When a very awesome sister of adventure told me she thought I would be more proud of my Mewstone swim than my Big Little row (or little big?) I paused to lodge this idea. And I have viewed this lodged thought for a couple of months, but not doing much with it. Yesterday I realised I agreed with her... and even more startling I told a different friend that I was glad I had developed serious hip issues. This is crazy. BUT, breaking myself and rebuilding myself made me realise that I was not a finished article which would go from a peak in my 'glorious' youth to a faded remnant. Learning to not only properly swim for my rehab but to swim wholeheartedly finally showed me of how much more there is we can pick up on this journey. It was this switching on that has fed my self esteem at moments of sadness or dispair, that has emboldened me to reach for all the things that mean something to me. So yes I am prouder of the swim my dear friend, I look forward to sharing this with you soon.
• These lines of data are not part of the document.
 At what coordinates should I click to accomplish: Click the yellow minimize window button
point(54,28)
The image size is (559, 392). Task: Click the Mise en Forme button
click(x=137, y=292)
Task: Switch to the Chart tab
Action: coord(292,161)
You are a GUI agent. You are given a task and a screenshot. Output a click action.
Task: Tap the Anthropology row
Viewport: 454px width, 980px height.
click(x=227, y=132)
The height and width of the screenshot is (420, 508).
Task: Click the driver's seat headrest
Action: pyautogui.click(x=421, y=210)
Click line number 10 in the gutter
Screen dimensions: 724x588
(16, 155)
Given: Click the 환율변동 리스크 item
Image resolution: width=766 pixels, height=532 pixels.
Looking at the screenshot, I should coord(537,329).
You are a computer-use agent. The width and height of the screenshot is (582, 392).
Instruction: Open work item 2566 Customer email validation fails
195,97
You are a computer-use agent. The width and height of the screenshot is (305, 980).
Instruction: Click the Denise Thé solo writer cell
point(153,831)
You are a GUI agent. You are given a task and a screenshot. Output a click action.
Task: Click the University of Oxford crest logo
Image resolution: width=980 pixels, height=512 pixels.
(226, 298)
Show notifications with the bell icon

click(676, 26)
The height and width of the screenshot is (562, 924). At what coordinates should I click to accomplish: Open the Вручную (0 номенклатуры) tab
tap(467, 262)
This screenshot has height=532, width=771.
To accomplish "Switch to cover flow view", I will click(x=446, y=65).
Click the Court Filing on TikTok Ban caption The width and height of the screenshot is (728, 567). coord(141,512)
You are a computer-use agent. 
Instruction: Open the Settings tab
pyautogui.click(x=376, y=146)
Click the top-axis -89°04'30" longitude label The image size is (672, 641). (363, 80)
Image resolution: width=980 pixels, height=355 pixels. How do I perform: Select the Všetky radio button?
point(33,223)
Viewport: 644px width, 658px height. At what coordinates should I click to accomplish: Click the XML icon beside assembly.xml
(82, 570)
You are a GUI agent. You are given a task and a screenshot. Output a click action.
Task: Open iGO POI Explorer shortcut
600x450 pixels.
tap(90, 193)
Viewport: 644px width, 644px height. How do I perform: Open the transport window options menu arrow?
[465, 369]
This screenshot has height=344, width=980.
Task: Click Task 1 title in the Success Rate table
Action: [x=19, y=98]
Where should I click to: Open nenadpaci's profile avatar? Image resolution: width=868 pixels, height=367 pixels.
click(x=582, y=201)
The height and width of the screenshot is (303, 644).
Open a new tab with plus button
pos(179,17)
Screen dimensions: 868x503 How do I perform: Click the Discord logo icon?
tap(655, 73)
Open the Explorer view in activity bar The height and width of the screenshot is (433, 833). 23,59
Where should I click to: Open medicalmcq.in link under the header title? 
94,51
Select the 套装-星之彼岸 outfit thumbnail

When I fractured my coccyx in February this year on route to both my Mewstone swim and my Cornish row I did not whinge once; I did not complain either outwardly nor inwardly. Honestly I really didn't! It was astonishing, but somehow serenely I viewed it in the same way I had learnt to view my hips. I let it act as a recalibration of my training and imminent challenges. I marvelled at how my stronger frame allowed me take my weight through my upper body. I listened to amazing podcasts and read some truly random books I found lying around. And after day one I experimented with ideas for rapid healing such as no painkillers to allow me to always stay on the safe side of pain, I listened intently to my body as these signals told me what I could and couldn't do, gradually sensing the increase in mobility and reduction of pain. I reassessed what was and wasn't important to me. And naturally disagreed with my husband when he made the assertation that obviously I'd never snowboard again!
Oh what will I be when I grow up? Where will I find myself in 10, 20 or maybe even 50 years time? Or should I go early like my beloved pa I will know I have lived fully all the time.